Although some might question the sanity of opening a hedge fund business in Japan, Rogers’s good cheer and persistence in rough markets have paid off. As of September 30 the $100 million Wolver Hill Japan Multi-Strategy Offshore Fund he advises had gained an annualized 2.4 percent since its October 2006 inception. The Tokyo Price Index fell 14.4 percent during the same stretch, while the Eurekahedge Japan Hedge Fund Index rose just 0.7 percent.

Rogers, 46, beat the indexes with one quarter the volatility of the Topix. “Hedge funds are absolutely the smartest way — quite possibly the only sensible way — to invest in Japanese public equities,” he says. “We have allowed our investors to sleep well at night.”

The same can’t necessarily be said for Washington native Rogers, who first came to Japan in 1987 and has lived there on and off for 17 years. Things haven’t turned out the way he hoped in 2006, when he quit his job as Deutsche Bank’s head of Japanese prime services sales to go solo. His plan was to raise $500 million, mainly from U.S. investors, for a Japan fund. But amid rumors that Japan Inc. was headed for a fall, he only managed to cobble together $4 million.

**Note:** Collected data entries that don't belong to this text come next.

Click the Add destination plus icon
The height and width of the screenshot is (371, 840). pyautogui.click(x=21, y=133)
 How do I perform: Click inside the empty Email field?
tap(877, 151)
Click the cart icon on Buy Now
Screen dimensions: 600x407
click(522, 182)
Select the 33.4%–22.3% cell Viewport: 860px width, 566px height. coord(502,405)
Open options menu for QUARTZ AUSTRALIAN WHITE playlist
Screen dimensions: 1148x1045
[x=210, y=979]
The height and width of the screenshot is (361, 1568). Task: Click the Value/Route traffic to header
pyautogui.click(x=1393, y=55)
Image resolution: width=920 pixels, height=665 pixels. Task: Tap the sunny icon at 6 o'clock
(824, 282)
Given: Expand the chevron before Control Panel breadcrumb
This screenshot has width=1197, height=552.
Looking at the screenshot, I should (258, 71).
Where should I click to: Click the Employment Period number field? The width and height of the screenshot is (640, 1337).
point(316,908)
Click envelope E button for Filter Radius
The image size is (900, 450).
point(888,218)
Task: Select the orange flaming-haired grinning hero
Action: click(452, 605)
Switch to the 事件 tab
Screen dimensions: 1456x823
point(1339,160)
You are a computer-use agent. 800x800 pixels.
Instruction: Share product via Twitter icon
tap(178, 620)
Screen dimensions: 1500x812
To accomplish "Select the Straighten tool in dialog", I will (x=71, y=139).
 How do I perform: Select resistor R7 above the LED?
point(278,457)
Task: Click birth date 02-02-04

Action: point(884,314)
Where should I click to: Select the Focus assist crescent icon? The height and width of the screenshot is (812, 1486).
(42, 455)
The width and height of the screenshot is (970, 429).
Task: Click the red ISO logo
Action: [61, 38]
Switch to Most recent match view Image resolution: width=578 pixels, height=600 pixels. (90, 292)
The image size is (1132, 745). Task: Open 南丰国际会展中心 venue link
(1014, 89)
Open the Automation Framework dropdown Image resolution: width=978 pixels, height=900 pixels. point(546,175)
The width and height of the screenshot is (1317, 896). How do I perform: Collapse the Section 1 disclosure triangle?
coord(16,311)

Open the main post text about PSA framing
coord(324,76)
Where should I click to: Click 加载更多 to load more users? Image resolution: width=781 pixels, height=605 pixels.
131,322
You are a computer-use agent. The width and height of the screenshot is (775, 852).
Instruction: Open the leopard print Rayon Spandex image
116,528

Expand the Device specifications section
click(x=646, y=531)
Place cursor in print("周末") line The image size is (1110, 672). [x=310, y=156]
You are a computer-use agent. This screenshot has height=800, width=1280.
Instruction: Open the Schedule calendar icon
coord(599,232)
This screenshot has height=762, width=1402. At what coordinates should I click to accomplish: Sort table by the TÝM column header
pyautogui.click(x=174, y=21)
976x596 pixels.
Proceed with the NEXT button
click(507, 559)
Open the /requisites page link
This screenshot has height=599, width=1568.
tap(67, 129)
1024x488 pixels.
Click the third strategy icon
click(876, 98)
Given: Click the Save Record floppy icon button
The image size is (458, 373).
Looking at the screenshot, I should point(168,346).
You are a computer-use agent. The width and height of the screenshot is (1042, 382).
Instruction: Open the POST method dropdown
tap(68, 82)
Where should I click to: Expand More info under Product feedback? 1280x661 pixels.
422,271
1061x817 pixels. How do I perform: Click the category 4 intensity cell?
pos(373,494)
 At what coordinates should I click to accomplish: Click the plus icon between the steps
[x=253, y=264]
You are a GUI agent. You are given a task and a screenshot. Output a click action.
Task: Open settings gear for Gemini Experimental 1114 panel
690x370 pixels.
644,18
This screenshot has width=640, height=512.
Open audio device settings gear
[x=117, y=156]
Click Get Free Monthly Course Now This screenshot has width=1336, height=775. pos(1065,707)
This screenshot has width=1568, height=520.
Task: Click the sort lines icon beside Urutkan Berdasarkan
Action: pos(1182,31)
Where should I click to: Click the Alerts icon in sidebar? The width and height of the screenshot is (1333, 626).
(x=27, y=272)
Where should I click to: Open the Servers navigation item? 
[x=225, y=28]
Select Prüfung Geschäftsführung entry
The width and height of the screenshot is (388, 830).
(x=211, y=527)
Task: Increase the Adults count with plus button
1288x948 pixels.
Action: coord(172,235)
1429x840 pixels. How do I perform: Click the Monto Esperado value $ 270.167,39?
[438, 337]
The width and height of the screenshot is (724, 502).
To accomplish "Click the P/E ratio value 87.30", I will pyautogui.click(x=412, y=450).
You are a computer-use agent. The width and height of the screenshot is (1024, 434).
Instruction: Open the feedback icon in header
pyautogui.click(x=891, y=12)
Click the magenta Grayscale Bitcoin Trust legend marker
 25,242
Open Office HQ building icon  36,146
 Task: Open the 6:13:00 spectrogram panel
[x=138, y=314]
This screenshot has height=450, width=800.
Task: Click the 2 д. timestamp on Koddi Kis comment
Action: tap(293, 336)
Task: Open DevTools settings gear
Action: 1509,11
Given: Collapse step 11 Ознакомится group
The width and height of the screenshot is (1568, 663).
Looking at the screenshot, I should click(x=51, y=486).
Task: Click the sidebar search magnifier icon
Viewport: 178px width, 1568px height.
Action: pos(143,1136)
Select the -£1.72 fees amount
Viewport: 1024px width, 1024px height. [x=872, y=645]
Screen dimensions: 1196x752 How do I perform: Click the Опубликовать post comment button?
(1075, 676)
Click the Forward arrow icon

Rogers Investment Advisors has since boosted its advisory assets to some $140 million, with almost $40 million committed to a new all-Asia fund that Rogers is pitching globally. The firm has grown from a two-person start-up to an 11-person company with offices in Tokyo and New York, where Rogers-owned Wolver Hill Advisors officially does all the trading for the Japan Multi-Strategy fund.

When it comes to trades, there’s little doubt that Rogers’s Tokyo team calls the shots. But this overseas setup speaks to the challenges of running money in Japan — even for Rogers, a Japanese speaker who got to know the hedge fund fraternity well during his half decade at Deutsche Bank. Unlike Hong Kong and Singapore, his adopted country doesn’t smile upon hedge funds. “Japan is the hardest place in the world to do business,” says Christopher Wells, a partner with law firm White & Case in Tokyo, where he heads the local chapter of the Alternative Investment Management Association.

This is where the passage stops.